Activity: Transcribe each record as written.

◇ ◇ ◇

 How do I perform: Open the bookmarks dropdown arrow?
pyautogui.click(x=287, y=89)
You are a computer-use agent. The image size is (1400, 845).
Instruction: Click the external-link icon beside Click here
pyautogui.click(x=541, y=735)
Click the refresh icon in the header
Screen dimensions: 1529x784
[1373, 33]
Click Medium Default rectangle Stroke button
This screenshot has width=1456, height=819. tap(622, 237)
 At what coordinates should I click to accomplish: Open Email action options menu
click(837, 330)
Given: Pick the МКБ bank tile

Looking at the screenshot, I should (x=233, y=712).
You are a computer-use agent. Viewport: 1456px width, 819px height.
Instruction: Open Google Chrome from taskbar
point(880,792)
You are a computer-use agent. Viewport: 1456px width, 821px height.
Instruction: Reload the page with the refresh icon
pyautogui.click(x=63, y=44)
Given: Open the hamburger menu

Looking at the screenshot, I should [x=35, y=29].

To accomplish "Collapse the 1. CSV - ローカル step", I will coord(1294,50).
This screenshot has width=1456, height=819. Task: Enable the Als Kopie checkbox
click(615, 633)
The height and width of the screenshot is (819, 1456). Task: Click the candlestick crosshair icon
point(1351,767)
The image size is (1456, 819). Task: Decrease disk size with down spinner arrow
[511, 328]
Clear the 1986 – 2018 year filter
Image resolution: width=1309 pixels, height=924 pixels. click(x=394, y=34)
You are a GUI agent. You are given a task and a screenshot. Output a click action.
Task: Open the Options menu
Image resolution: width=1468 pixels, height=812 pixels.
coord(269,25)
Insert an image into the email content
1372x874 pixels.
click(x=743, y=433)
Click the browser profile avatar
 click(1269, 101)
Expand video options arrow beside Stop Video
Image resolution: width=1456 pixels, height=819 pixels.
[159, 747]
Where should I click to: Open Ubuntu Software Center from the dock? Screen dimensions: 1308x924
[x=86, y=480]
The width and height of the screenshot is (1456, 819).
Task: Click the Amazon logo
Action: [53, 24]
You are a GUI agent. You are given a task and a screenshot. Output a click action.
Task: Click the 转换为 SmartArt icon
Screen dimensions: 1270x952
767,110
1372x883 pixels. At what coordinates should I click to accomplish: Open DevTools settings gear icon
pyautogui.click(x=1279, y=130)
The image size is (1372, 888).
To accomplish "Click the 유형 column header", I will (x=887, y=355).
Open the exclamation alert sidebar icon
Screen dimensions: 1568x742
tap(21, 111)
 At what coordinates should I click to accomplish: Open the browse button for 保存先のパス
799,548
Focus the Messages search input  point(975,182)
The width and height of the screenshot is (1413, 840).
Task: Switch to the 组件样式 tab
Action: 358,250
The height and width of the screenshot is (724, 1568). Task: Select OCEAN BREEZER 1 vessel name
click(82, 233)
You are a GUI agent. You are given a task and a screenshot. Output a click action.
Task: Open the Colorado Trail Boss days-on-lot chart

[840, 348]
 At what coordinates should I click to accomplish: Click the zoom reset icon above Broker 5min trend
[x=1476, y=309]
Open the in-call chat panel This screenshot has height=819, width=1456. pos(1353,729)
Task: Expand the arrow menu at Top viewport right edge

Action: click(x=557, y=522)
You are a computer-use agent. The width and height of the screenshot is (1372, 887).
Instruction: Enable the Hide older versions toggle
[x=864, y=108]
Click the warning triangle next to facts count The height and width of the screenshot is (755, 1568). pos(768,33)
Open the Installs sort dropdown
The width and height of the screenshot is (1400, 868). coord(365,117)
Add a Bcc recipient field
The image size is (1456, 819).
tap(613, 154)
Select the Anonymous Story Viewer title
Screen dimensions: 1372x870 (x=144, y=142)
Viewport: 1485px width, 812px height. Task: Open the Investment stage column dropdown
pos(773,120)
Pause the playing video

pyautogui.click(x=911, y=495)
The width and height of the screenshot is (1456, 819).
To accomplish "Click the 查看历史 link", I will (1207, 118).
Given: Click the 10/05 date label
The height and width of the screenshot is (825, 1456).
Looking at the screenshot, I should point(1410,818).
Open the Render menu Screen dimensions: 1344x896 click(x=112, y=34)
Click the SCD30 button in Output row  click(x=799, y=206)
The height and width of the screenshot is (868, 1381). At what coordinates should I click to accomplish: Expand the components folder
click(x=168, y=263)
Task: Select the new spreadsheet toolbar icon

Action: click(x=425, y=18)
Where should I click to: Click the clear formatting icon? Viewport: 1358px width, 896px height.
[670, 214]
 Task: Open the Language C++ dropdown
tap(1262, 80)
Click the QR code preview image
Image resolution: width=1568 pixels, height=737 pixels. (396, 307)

◇ ◇ ◇

Problem solution:
 How do I perform: Open the bookmarks dropdown arrow?
pyautogui.click(x=287, y=89)
You are a computer-use agent. The image size is (1400, 845).
Instruction: Click the external-link icon beside Click here
pyautogui.click(x=541, y=735)
Click the refresh icon in the header
Screen dimensions: 1529x784
[1373, 33]
Click Medium Default rectangle Stroke button
This screenshot has width=1456, height=819. tap(622, 237)
 At what coordinates should I click to accomplish: Open Email action options menu
click(837, 330)
Given: Pick the МКБ bank tile

Looking at the screenshot, I should (x=233, y=712).
You are a computer-use agent. Viewport: 1456px width, 819px height.
Instruction: Open Google Chrome from taskbar
point(880,792)
You are a computer-use agent. Viewport: 1456px width, 821px height.
Instruction: Reload the page with the refresh icon
pyautogui.click(x=63, y=44)
Given: Open the hamburger menu

Looking at the screenshot, I should [x=35, y=29].

To accomplish "Collapse the 1. CSV - ローカル step", I will coord(1294,50).
This screenshot has width=1456, height=819. Task: Enable the Als Kopie checkbox
click(615, 633)
The height and width of the screenshot is (819, 1456). Task: Click the candlestick crosshair icon
point(1351,767)
The image size is (1456, 819). Task: Decrease disk size with down spinner arrow
[511, 328]
Clear the 1986 – 2018 year filter
Image resolution: width=1309 pixels, height=924 pixels. click(x=394, y=34)
You are a GUI agent. You are given a task and a screenshot. Output a click action.
Task: Open the Options menu
Image resolution: width=1468 pixels, height=812 pixels.
coord(269,25)
Insert an image into the email content
1372x874 pixels.
click(x=743, y=433)
Click the browser profile avatar
 click(1269, 101)
Expand video options arrow beside Stop Video
Image resolution: width=1456 pixels, height=819 pixels.
[159, 747]
Where should I click to: Open Ubuntu Software Center from the dock? Screen dimensions: 1308x924
[x=86, y=480]
The width and height of the screenshot is (1456, 819).
Task: Click the Amazon logo
Action: [53, 24]
You are a GUI agent. You are given a task and a screenshot. Output a click action.
Task: Click the 转换为 SmartArt icon
Screen dimensions: 1270x952
767,110
1372x883 pixels. At what coordinates should I click to accomplish: Open DevTools settings gear icon
pyautogui.click(x=1279, y=130)
The image size is (1372, 888).
To accomplish "Click the 유형 column header", I will (x=887, y=355).
Open the exclamation alert sidebar icon
Screen dimensions: 1568x742
tap(21, 111)
 At what coordinates should I click to accomplish: Open the browse button for 保存先のパス
799,548
Focus the Messages search input  point(975,182)
The width and height of the screenshot is (1413, 840).
Task: Switch to the 组件样式 tab
Action: 358,250
The height and width of the screenshot is (724, 1568). Task: Select OCEAN BREEZER 1 vessel name
click(82, 233)
You are a GUI agent. You are given a task and a screenshot. Output a click action.
Task: Open the Colorado Trail Boss days-on-lot chart

[840, 348]
 At what coordinates should I click to accomplish: Click the zoom reset icon above Broker 5min trend
[x=1476, y=309]
Open the in-call chat panel This screenshot has height=819, width=1456. pos(1353,729)
Task: Expand the arrow menu at Top viewport right edge

Action: click(x=557, y=522)
You are a computer-use agent. The width and height of the screenshot is (1372, 887).
Instruction: Enable the Hide older versions toggle
[x=864, y=108]
Click the warning triangle next to facts count The height and width of the screenshot is (755, 1568). pos(768,33)
Open the Installs sort dropdown
The width and height of the screenshot is (1400, 868). coord(365,117)
Add a Bcc recipient field
The image size is (1456, 819).
tap(613, 154)
Select the Anonymous Story Viewer title
Screen dimensions: 1372x870 (x=144, y=142)
Viewport: 1485px width, 812px height. Task: Open the Investment stage column dropdown
pos(773,120)
Pause the playing video

pyautogui.click(x=911, y=495)
The width and height of the screenshot is (1456, 819).
To accomplish "Click the 查看历史 link", I will (1207, 118).
Given: Click the 10/05 date label
The height and width of the screenshot is (825, 1456).
Looking at the screenshot, I should point(1410,818).
Open the Render menu Screen dimensions: 1344x896 click(x=112, y=34)
Click the SCD30 button in Output row  click(x=799, y=206)
The height and width of the screenshot is (868, 1381). At what coordinates should I click to accomplish: Expand the components folder
click(x=168, y=263)
Task: Select the new spreadsheet toolbar icon

Action: click(x=425, y=18)
Where should I click to: Click the clear formatting icon? Viewport: 1358px width, 896px height.
[670, 214]
 Task: Open the Language C++ dropdown
tap(1262, 80)
Click the QR code preview image
Image resolution: width=1568 pixels, height=737 pixels. (396, 307)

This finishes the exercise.